El 3 de junio de 2002, Brian May, el legendario guitarrista de Queen, protagonizó uno de los instantes más memorables de la música británica.
Durante las celebraciones del Jubileo de Oro de la reina Isabel II, Brian May subió al tejado del Palacio de Buckingham y tocó el himno nacional God Save The Queen ante una audiencia global. Aquella actuación no solo abrió el concierto Party At The Palace, sino que se convirtió en un símbolo perdurable del rock y su capacidad para fusionarse con la tradición.
La idea surgió del propio Brian May. Cuando le propusieron interpretar el himno dentro del palacio, al estilo de Jimi Hendrix, él rechazó la opción y sugirió algo más audaz: tocar desde el tejado, inspirado en la figura del gaitero solitario que representa la esencia de la resistencia y la herencia británica.
Acompañado por una orquesta situada en los jardines del palacio, Brian May interpretó su emblemática guitarra Red Special mientras el viento agitaba su cabello.
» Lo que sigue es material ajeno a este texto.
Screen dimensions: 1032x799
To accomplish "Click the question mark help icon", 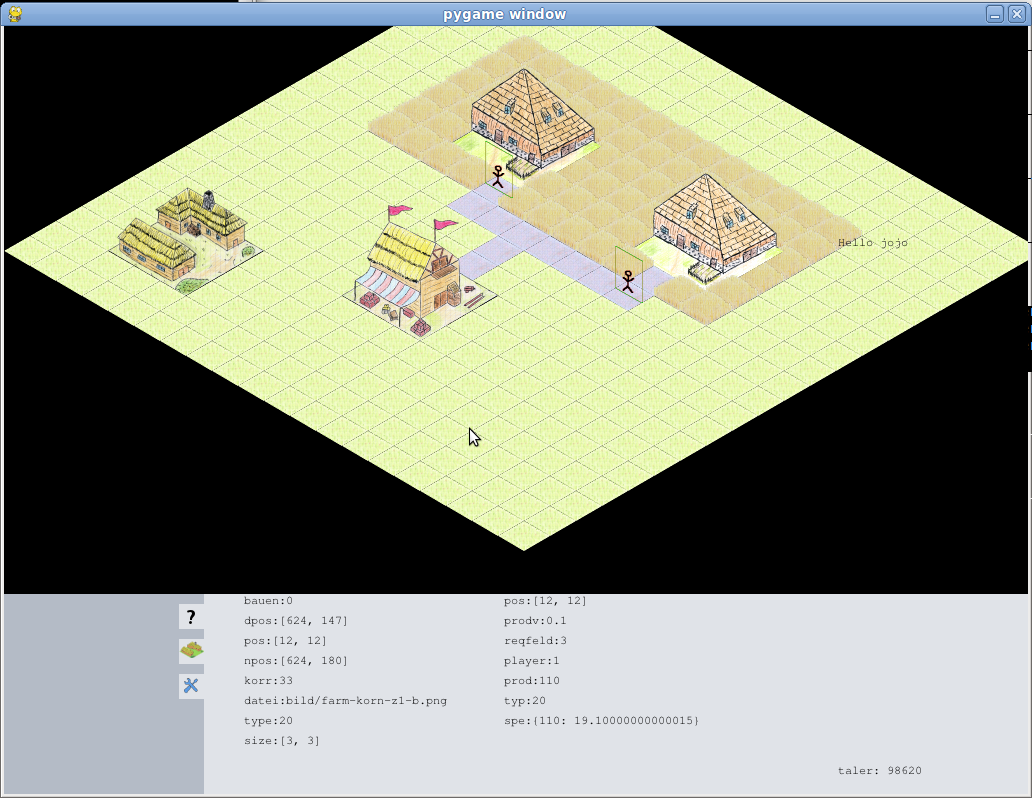I will coord(191,617).
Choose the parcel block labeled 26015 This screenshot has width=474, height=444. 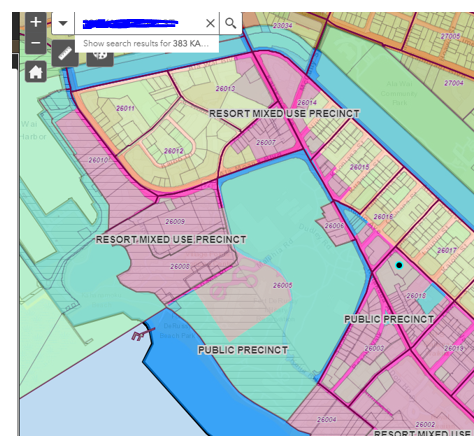pos(359,167)
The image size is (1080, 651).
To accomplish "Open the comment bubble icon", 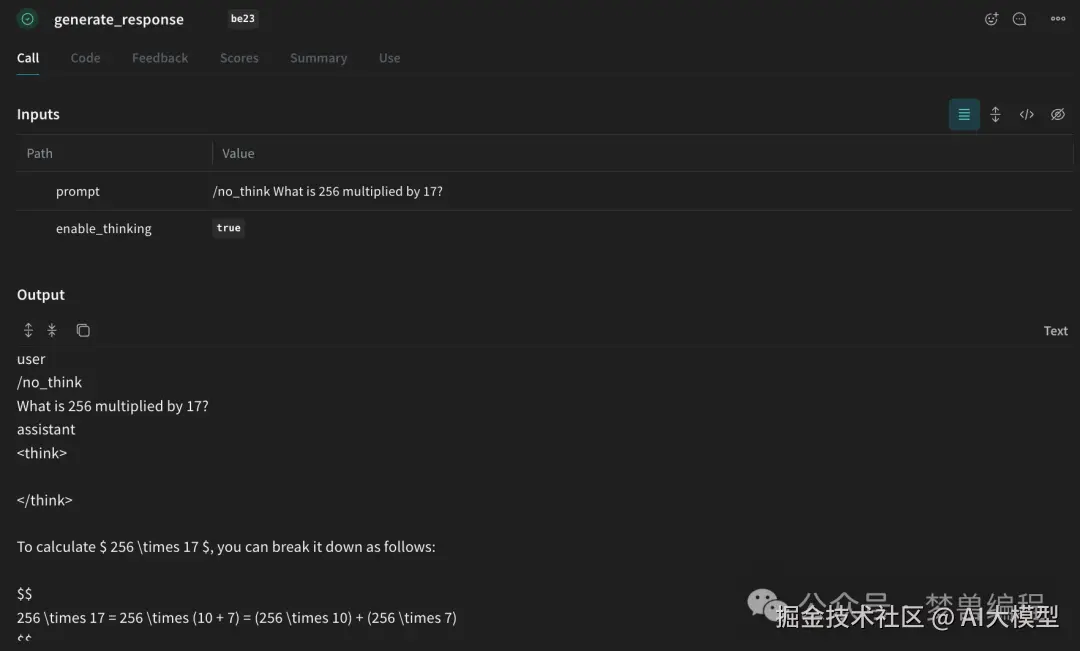I will click(1019, 19).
Doce mil personas lo vieron en directo desde el lugar, un millón más lo siguieron desde las calles cercanas y doscientos millones de espectadores lo presenciaron por televisión en todo el mundo.

La logística resultó un verdadero desafío
Problemas técnicos con el sonido y la visibilidad del director Michael Kamen pusieron a prueba los nervios del músico, pero Brian May mantuvo la calma y entregó una ejecución impecable.
En entrevistas posteriores, el guitarrista de Queen describió la experiencia como aterradora y transformadora al mismo tiempo. Confesó que el miedo a fallar ante una audiencia tan vasta lo obligó a ensayar con intensidad y a confiar plenamente en su preparación.
La imagen de él solo en lo alto del palacio, con los tejados de Londres como telón de fondo, se grabó en la memoria colectiva como un ejemplo perfecto de audacia rockera y patriotismo.

El impacto de aquella noche fue inmediato y duradero. La actuación impulsó las ventas del musical We Will Rock You y ayudó a consolidar el legado de Queen incluso después de la pérdida de Freddie Mercury.
Veinte años más tarde, en el Jubileo de Platino de 2022, Brian May regresó al mismo escenario junto a Queen más Adam Lambert, reafirmando su conexión especial con la monarquía y el público británico.
Aquel solo en el tejado de Buckingham no solo celebró cincuenta años de reinado, sino que demostró cómo el rock puede unir generaciones y trascender barreras.